Why is that stranger in the corner laughing—is my underwear tucking into my shirt?

Or literally, anything else. Anything. Any other thought can pop up at any moment, pulling my focus momentarily away from the person in front of me.

Luckily for us, people can’t always be certain when we’re not being fully present with them, especially if we’re an expert fake listener, able to give a very convincing response like “Yeah, sure, I get you.” Occasionally, I sense that the person I’m talking to senses I haven’t been listening. I feel bad and forgive myself for being human, before returning to the conversation.

On the other hand, when someone is really listening to us, fully present with us in the moment, we can be certain. Without a doubt, because we feel it.

It’s tough to put such moments into words, but you just know.

Moments when we’re fully present with someone and it’s reciprocated, it’s like magic, like the rest of the world fades into the background. Like the first time you fall in love and you just feel connected; you feel the dance of communication, the resonating, the synchronicity, the oneness.

That’s it. This, for me, is what presence is all about. The oneness.

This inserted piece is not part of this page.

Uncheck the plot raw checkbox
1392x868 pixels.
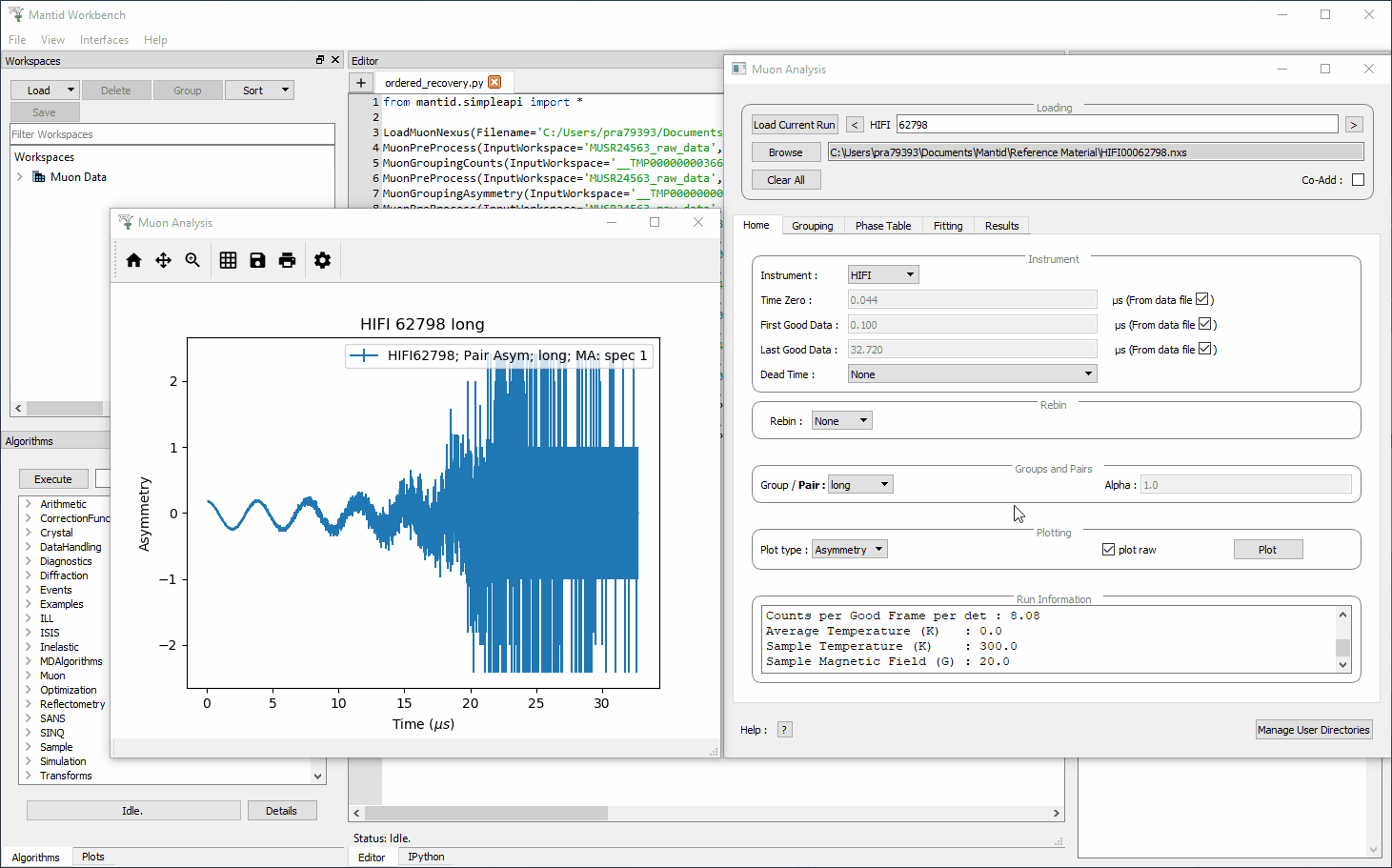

A few of my favorite ways to get present and cultivate oneness are:

Eye contact

The eyes truly are the windows to the soul. Giving eye contact really lets people know they’re being heard.

Listening to understand instead of listening to respond

We’re stuck in our heads if we’re listening purely to plan our response. Tuning into a person’s words and also how they say the words has greatly helped me to connect with people.

Limiting distractions.

Technology, off. The world can wait.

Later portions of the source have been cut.